Having several different regulators use several different approaches to oversee an insurer may help detect problems early.

Therese Vaughan, chief executive officer of the National Association of Insurance Commissioners, Kansas City, Mo., makes that argument in a policy brief released by the Networks Financial Institute at Indiana State University.

In the brief, Vaughan discusses the implications of the new Solvency II European insurance regulation reforms for U.S. insurance regulation.

Vaughan will be presenting the brief June 15 in Minneapolis, during the summer meeting of the NAIC, at a session organized by the NAIC’s Solvency Modernization Initiative Task Force.

Vaughan emphasizes in a note that the views expressed in the brief are hers and do not necessarily reflect official positions of the NAIC or of NAIC members.

“Much of the recent work in supervision, both in banking and in insurance, has been characterized as a movement from a rules-based approach to a principles-based approach to supervision and regulation,” Vaughan writes.

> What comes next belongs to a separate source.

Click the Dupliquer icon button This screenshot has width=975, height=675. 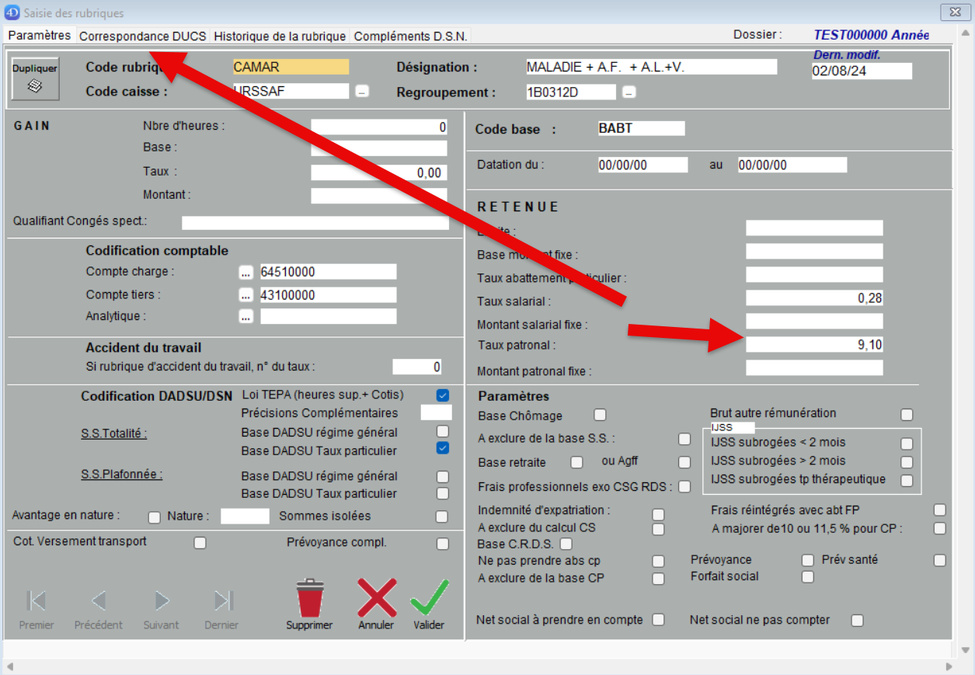(35, 79)
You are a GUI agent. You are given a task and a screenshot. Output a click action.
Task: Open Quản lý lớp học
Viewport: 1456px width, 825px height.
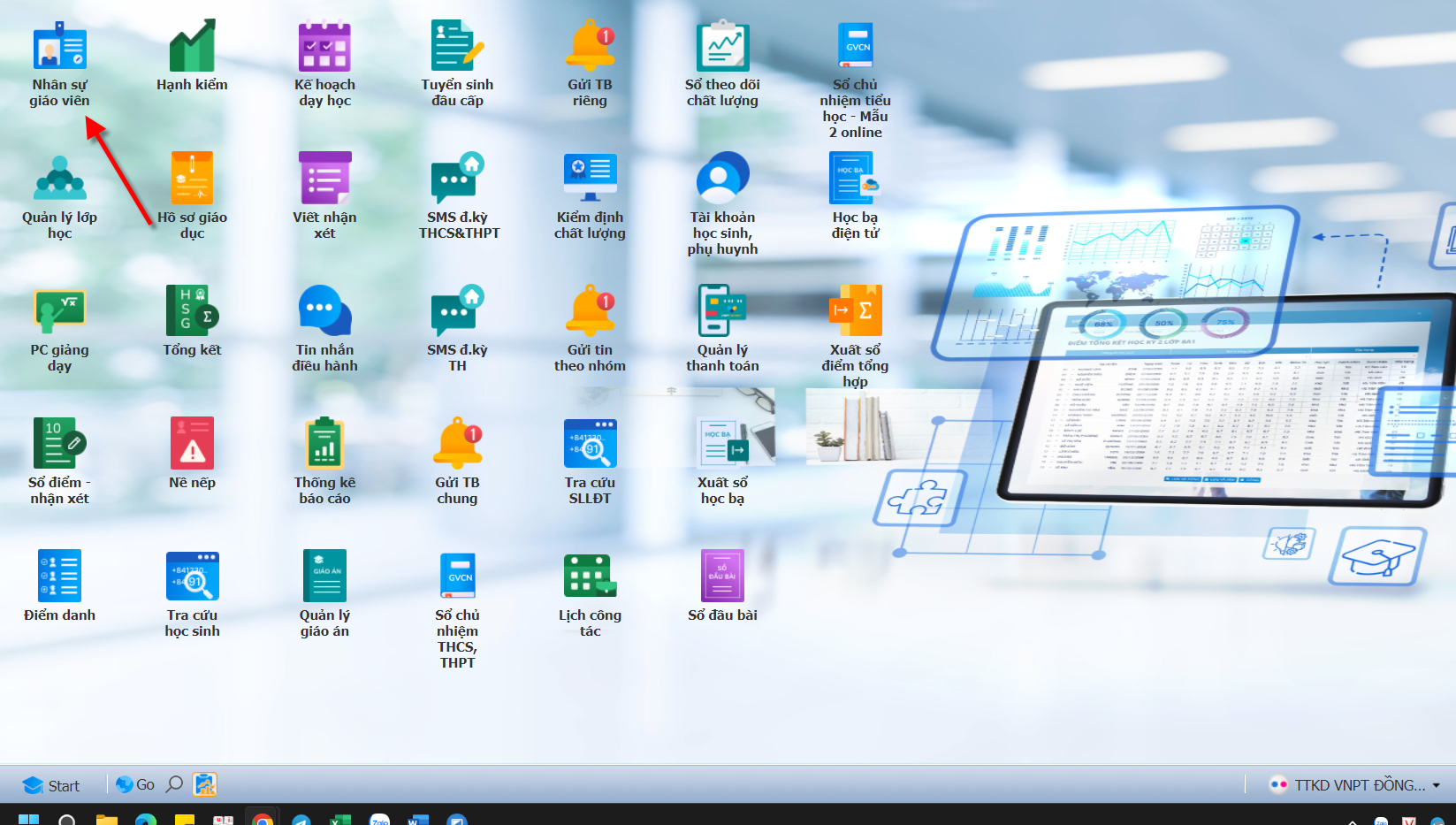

Vaughan says regulators and others have assumed that:

- Companies had an incentive to properly manage their risk.

- Regulators could distinguish between firms that effectively managed risk and those that did not, and that the results generated by an insurer’s own internal risk-assessment models were an effective measure of risk differentiation.

- Regulators would take action when they had identified a firm that did not effectively manage its risk.

“All three assumptions are being questioned in light of the recent market turmoil,” Vaughan writes.

One lesson of the turmoil is that “a regulatory structure that includes a system of checks and balances can help control the negative effects of errors,” Vaughan writes.

Another lesson is that insurance supervision should reflect a careful balance of rules-based and principles-based approaches to supervision, Vaugh writes.

“A rules-based approach is one way to address the potential for regulatory errors, the problem of regulatory forbearance,” she writes. “Internal models will continue to serve a role, but they must be used with a proper appreciation for their limitations. Companies will undoubtedly find internal models useful as they plan for the future. But for regulatory capital purposes, they are best used on a targeted basis, aimed at those risks that require the use of internal models, and used with proper safeguards.”

The Solvency Modernization Initiative Task Force also will consider draft recommendations from the International Solvency and Accounting Working Group, according to a task force session agenda.

“The NAIC should discuss the need for a company to have written risk management policies adopted by the board as well as a common format for risk-focused financial reporting,” the working group suggests in the draft, which is posted on the task force section on the NAIC website. “A common format could improve the risk-focused surveillance process, could provide for an actual to expected analysis, and could be used for desired regulatory data collection at times of newly emerging or unusual risk events.”

The NAIC also should address topics such as the proper use of internal models, regulation of corporate groups, and systemic risk oversight, the working group suggests.